In attesa di poter usufruire di prestazioni ottimali e "a misura di donna", la strategia più utile è auto-proteggersi, puntando su una miglior prevenzione. Ecco alcuni consigli:
- Evitare di fumare o cercare di smettere con l'aiuto del medico e degli strumenti farmacologici e non disponibili (sostituti della nicotina, agopuntura/clip auricolare, counselling ecc.)
- Svolgere almeno mezz'ora di attività fisica moderata ogni giorno (passeggiate di buon passo, bicicletta, ginnastica, nuoto ecc.), da portare a 60-90 minuti qualora sia necessario perdere peso
- Seguire una dieta ricca di frutta, verdura e fibre che comprenda pesce almeno due volte alla settimana.

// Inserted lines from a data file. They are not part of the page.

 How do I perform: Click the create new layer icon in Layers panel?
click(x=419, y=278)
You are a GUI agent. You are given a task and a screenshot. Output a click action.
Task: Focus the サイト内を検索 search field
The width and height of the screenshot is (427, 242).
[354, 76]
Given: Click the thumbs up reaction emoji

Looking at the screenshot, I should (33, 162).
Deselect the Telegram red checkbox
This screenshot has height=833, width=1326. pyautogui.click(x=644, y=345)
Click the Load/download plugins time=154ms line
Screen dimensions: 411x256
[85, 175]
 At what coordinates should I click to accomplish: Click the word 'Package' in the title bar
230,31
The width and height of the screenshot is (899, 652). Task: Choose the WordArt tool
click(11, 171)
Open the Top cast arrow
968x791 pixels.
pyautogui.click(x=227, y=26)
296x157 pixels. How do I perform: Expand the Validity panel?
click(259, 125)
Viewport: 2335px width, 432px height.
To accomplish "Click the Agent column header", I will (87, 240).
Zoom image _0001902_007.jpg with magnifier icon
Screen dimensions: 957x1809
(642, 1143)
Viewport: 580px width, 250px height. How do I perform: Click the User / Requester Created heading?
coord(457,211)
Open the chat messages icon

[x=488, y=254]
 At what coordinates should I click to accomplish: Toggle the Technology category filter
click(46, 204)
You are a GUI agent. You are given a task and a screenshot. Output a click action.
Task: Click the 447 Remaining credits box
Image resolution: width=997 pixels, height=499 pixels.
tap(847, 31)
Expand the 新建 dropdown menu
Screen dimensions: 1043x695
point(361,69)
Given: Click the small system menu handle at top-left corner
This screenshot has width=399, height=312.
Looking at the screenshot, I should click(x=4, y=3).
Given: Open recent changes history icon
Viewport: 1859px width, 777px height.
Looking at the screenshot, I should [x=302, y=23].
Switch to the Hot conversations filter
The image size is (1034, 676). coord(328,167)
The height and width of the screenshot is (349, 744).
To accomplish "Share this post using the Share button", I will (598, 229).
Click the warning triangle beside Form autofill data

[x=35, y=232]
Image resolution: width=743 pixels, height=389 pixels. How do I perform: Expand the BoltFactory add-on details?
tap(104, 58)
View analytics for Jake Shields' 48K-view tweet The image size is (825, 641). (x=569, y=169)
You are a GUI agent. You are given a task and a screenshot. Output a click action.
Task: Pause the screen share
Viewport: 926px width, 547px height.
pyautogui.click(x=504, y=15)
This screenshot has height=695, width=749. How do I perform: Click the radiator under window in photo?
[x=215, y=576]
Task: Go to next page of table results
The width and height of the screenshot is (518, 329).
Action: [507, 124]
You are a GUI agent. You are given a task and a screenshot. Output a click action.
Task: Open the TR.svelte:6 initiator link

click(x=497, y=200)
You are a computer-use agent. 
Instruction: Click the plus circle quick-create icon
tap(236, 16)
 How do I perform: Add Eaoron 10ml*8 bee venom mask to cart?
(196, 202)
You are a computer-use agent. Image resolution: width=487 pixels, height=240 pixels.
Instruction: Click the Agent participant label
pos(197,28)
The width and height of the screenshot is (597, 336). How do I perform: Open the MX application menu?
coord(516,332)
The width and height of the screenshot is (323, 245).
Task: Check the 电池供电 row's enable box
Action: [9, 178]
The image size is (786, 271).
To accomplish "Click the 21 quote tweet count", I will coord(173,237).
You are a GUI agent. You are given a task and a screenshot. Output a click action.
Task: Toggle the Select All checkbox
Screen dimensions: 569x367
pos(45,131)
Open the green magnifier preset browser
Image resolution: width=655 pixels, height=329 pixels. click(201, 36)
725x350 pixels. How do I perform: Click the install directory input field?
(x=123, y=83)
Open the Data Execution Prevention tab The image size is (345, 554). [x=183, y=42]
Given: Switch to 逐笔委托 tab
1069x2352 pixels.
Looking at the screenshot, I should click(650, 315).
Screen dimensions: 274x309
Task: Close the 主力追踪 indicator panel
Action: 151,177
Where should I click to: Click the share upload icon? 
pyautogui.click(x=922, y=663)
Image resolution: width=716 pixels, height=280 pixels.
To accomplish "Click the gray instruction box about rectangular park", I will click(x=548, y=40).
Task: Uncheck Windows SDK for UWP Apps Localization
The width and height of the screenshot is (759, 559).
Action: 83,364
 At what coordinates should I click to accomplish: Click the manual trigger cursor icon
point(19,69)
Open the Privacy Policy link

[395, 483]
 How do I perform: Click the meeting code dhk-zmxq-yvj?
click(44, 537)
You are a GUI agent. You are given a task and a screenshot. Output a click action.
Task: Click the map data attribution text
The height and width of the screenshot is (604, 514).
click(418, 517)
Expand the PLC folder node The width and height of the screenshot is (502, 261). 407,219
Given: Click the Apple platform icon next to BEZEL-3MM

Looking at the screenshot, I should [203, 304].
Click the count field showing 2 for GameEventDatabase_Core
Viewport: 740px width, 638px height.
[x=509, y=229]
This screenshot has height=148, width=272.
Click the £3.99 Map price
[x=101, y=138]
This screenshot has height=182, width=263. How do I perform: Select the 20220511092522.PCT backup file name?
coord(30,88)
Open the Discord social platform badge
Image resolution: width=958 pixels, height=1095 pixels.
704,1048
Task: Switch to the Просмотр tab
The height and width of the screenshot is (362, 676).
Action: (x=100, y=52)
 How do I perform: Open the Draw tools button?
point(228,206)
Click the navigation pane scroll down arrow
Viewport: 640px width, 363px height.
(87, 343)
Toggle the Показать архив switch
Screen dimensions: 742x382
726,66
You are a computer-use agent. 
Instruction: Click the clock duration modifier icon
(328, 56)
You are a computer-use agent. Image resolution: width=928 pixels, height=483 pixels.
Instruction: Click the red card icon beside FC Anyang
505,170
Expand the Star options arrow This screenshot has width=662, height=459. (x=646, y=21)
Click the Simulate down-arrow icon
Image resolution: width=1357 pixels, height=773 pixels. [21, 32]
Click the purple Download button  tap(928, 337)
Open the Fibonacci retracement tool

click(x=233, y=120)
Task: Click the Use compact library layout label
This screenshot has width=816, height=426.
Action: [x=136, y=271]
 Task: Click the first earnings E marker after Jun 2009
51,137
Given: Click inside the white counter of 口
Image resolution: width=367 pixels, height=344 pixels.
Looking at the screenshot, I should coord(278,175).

L'assunzione quotidiana di grassi saturi non deve superare il 7-10% delle calorie totali quotidiane (ossia circa 150-200 Kcal/die, pari a circa 1,8-3,3 g), quella di colesterolo deve essere inferiore a 300 mg e quella di sale a 2,3 grammi.
- Tenere sotto controllo il peso corporeo attraverso una dieta equilibrata e commisurata alle effettive necessità e un'attività fisica regolare. L'indice di massa corporea (BMI), dato dalla formula: peso in Kg/(altezza in metri)2, dovrebbe essere mantenuto tra 18,5 e 24,9
- Non sottovalutare sintomi quali disturbi del sonno, alterazioni dell'appetito, tristezza, stanchezza, mancanza di interesse nelle attività quotidiane: potrebbero segnalare la presenza di un episodio depressivo (frequente in caso di malattie cardiologiche) che va affrontato con l'aiuto del medico
- In presenza di cardiopatie, prevedere integrazioni di acidi grassi omega-3 nella misura di 850-1.000 mg/die, caratterizzati da un'azione protettiva dimostrata contro l'infarto e l'evoluzione dell'insufficienza cardiaca; su consiglio del medico, le quantità possono essere aumentate fino a 2-4 gr/die in caso di dislipidemie
- Dopo un intervento cardiochirurgico, un ricovero per malattia coronarica o un ictus programmare un piano di riabilitazione cardiopolmonare/funzionale
- In presenza di cefalea intensa, protratta o ricorrente, evitare il ricorso all'autocura con farmaci antinfiammatori e consultare il medico per ottenere una caratterizzazione del disturbo e intraprendere un terapia appropriata.